* [Exercise description] Render as a numbered list everything from the line containing "Given: Click the highlighted 大数据掘金 button" down to the end of the lines, both ends included and blank lines left out. Leave the pictures out of the answer.
## START Task input
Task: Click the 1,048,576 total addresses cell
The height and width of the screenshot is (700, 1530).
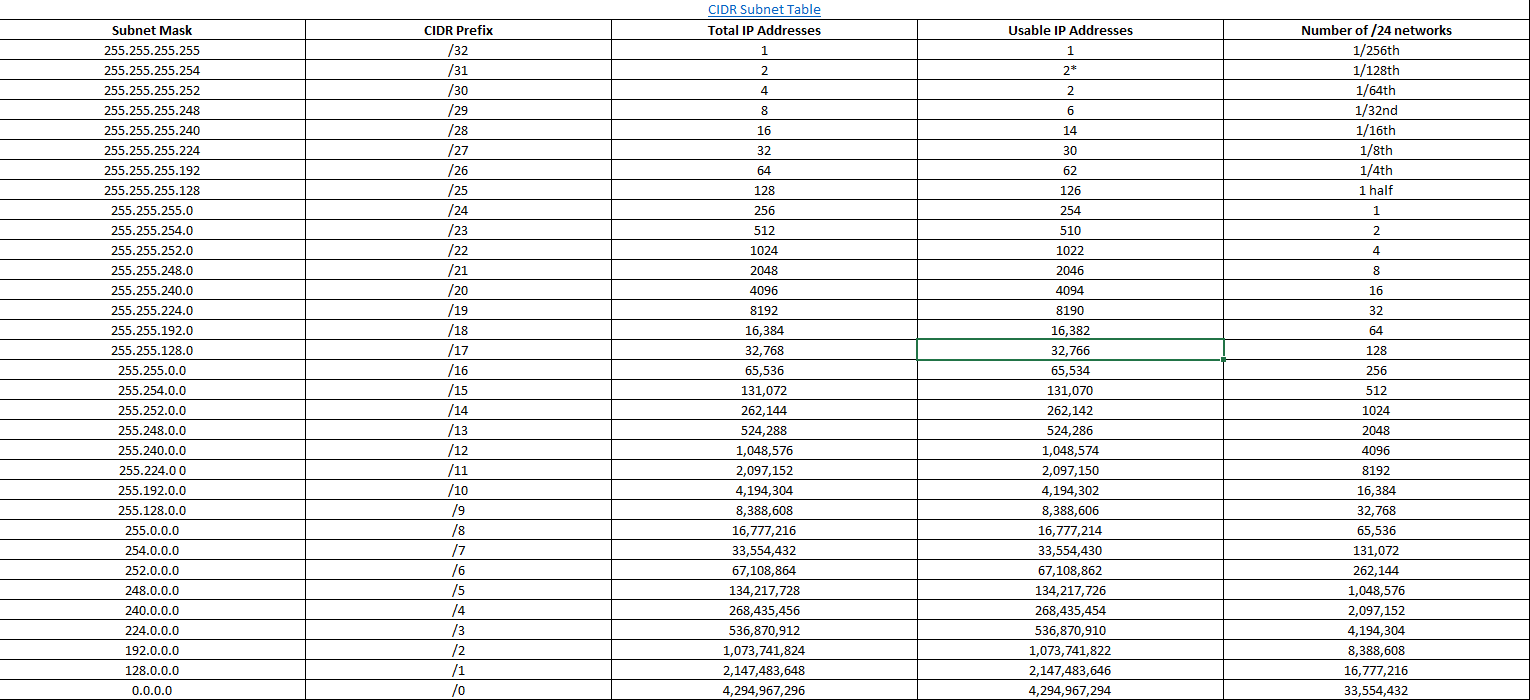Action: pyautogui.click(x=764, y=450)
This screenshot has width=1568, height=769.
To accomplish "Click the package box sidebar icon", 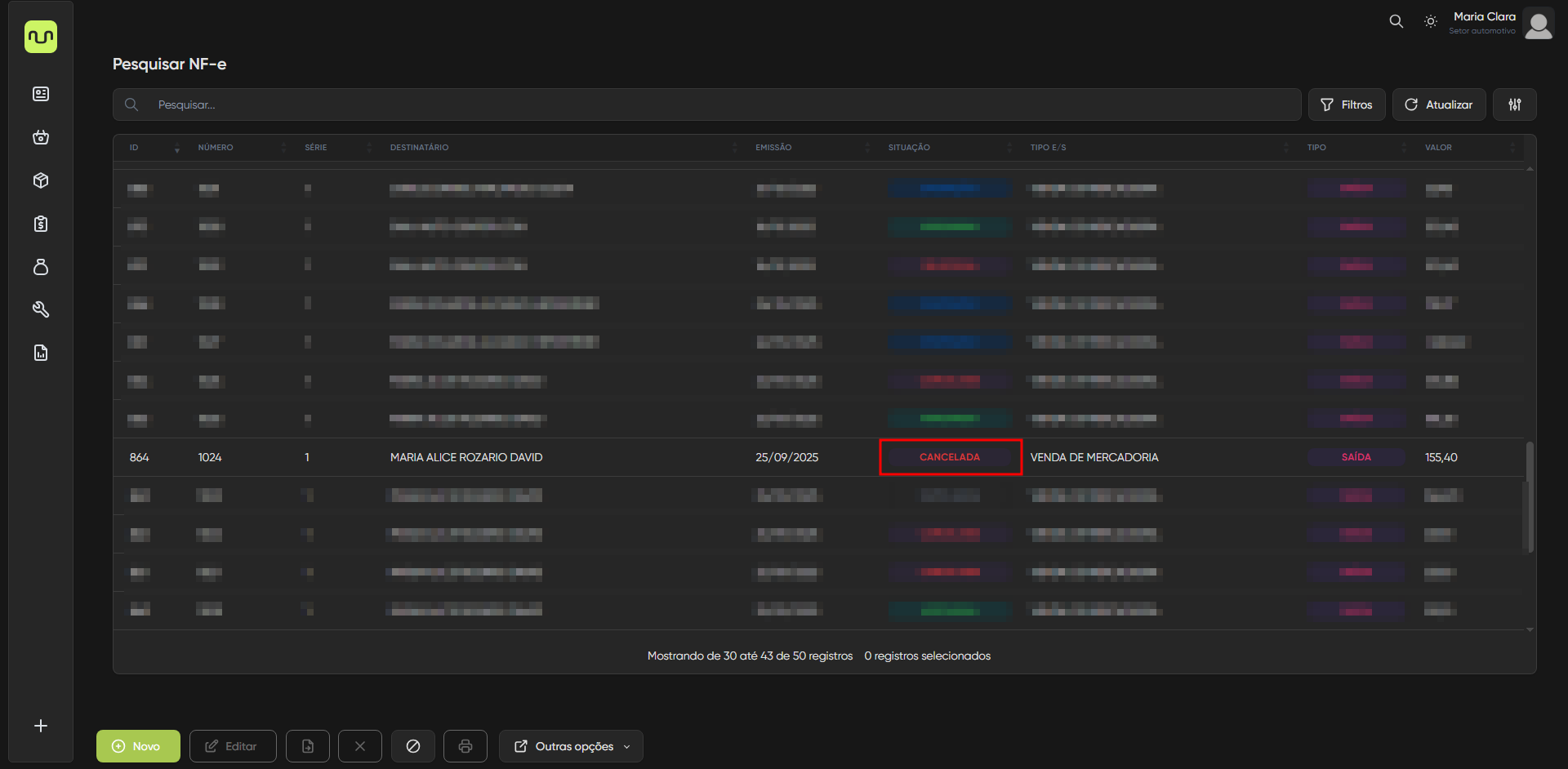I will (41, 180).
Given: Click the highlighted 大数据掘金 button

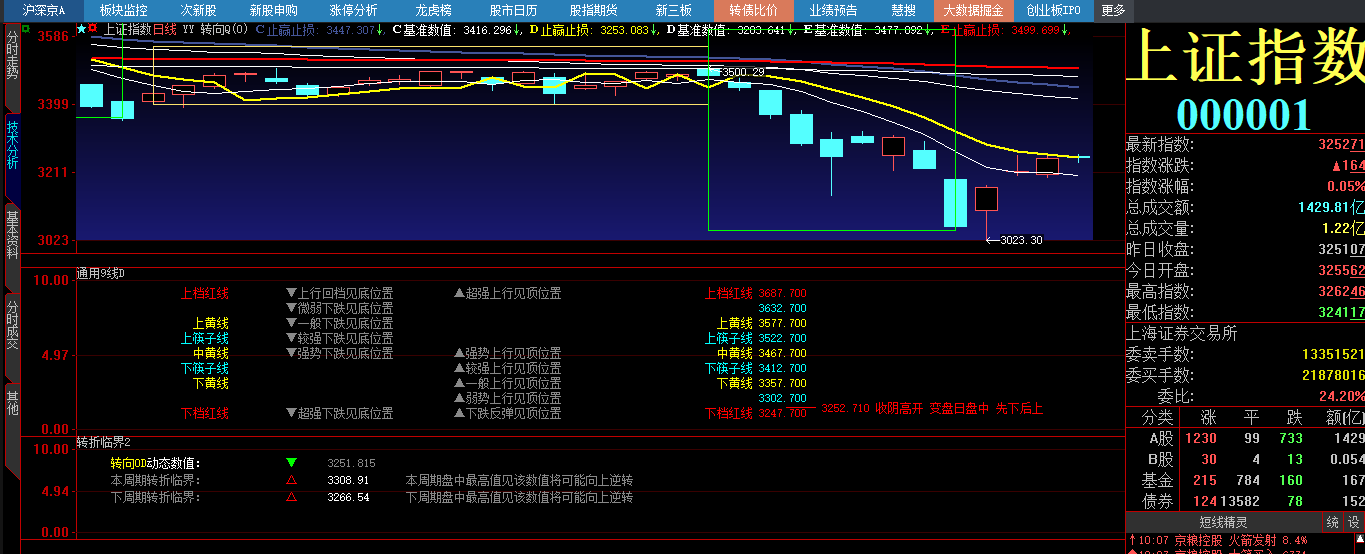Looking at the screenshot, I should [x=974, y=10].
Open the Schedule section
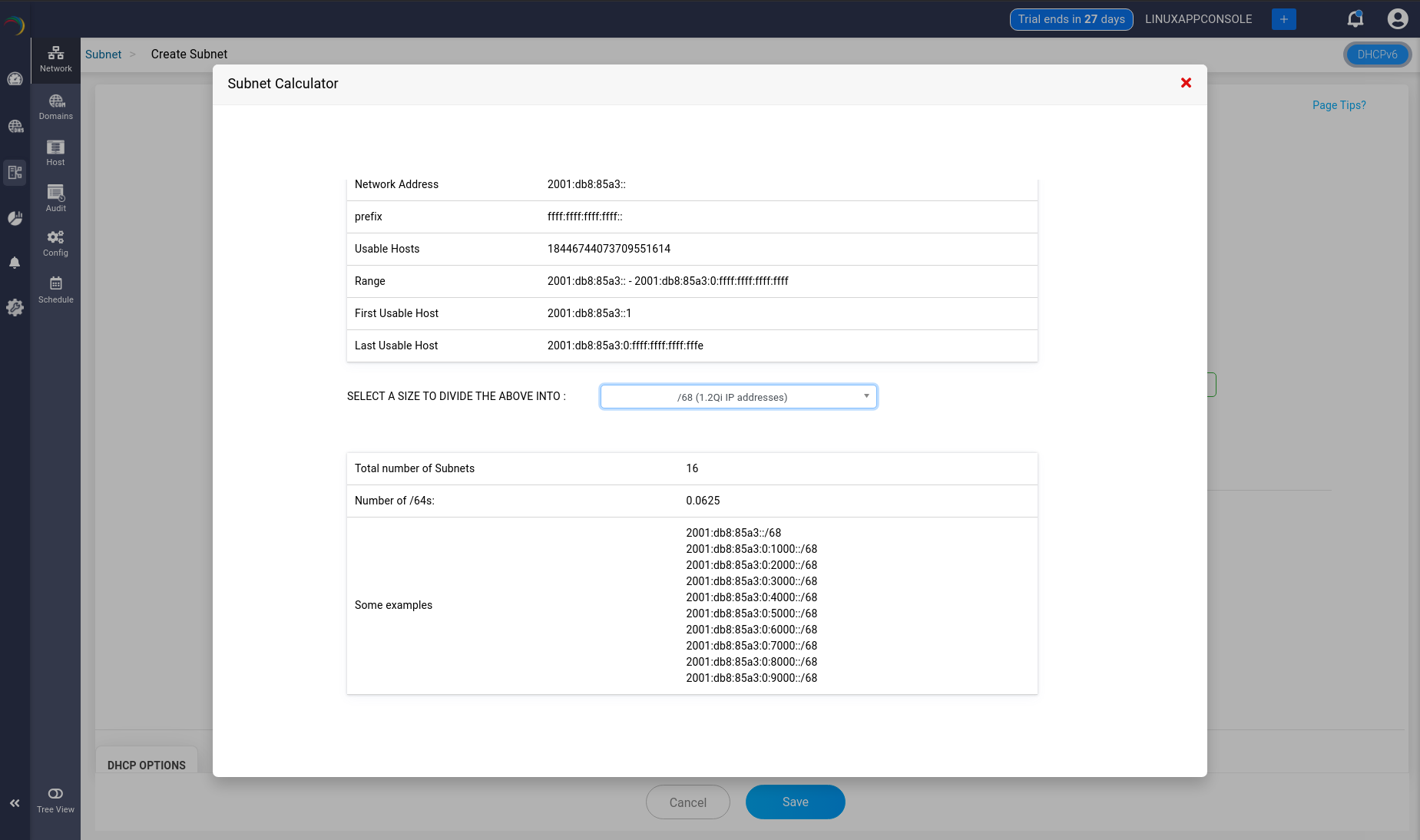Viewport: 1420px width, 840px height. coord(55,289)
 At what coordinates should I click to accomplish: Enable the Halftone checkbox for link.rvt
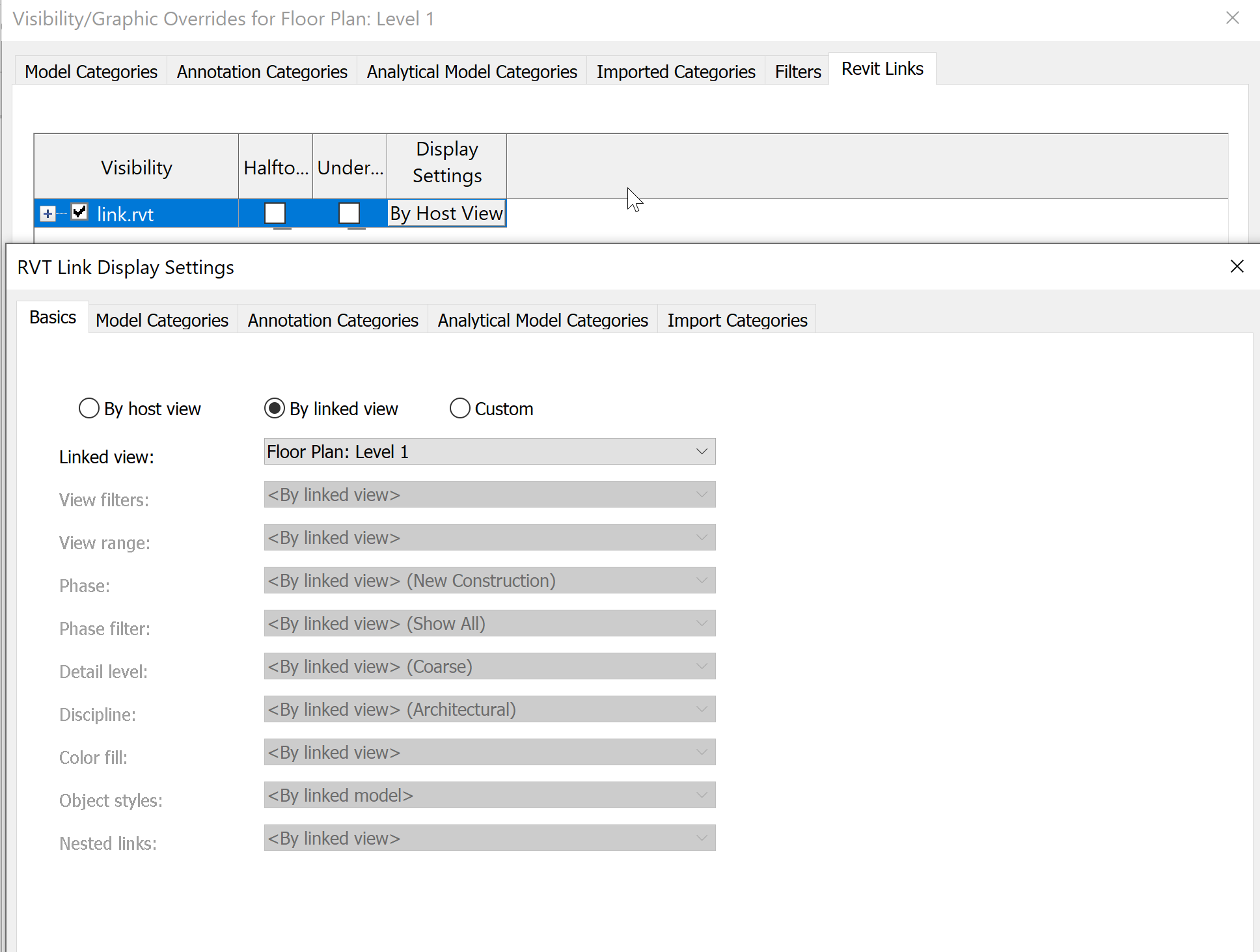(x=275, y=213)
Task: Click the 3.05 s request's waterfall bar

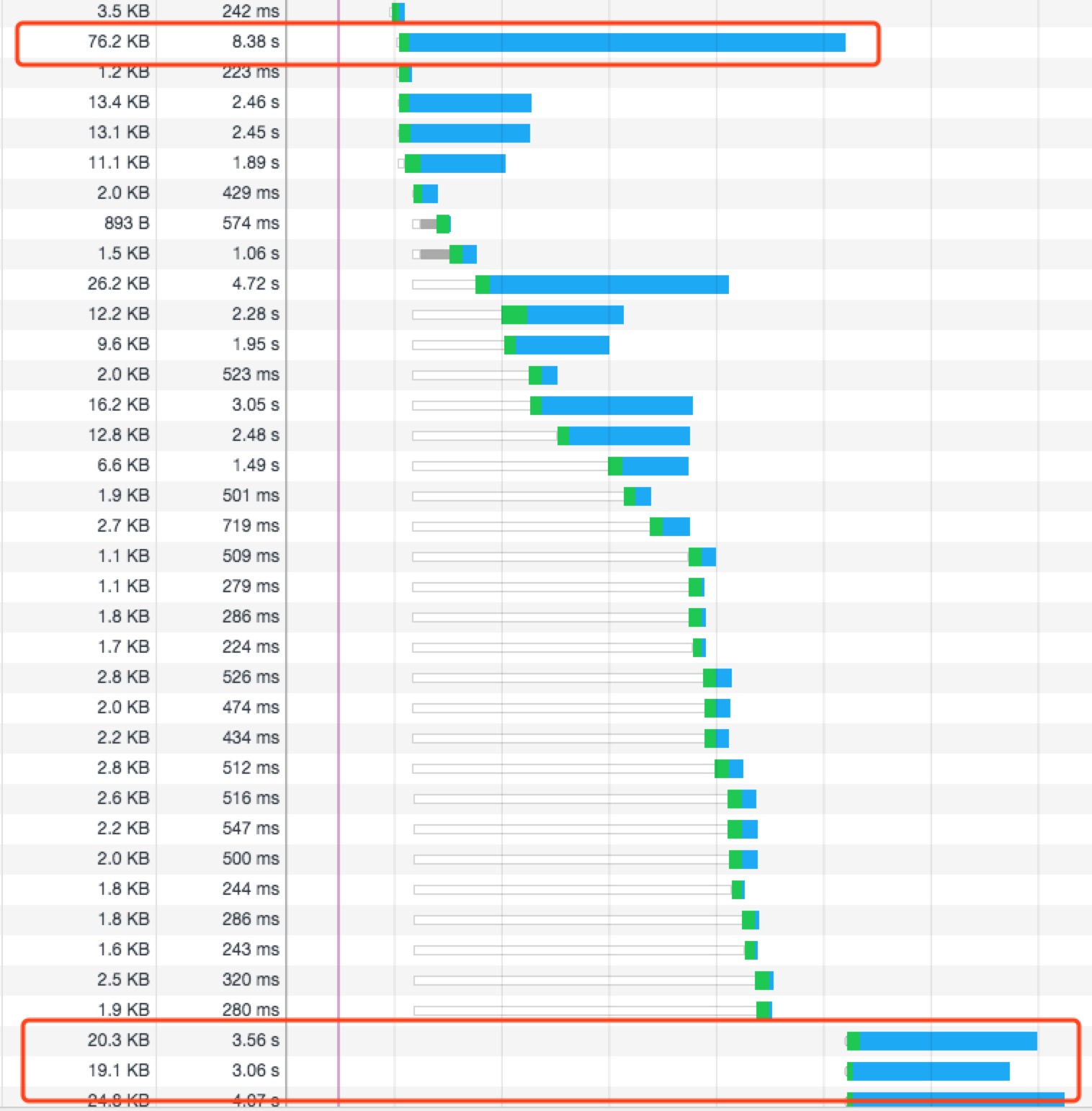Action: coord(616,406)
## END Task input
* [Written response]
1. Given: Click the highlighted 大数据掘金 button
2. Looking at the screenshot, I should [x=974, y=10].
3. Open the Schedule section
4. Viewport: 1420px width, 840px height. coord(55,289)
5.  At what coordinates should I click to accomplish: Enable the Halftone checkbox for link.rvt
6. (x=275, y=213)
7. Task: Click the 3.05 s request's waterfall bar
8. Action: coord(616,406)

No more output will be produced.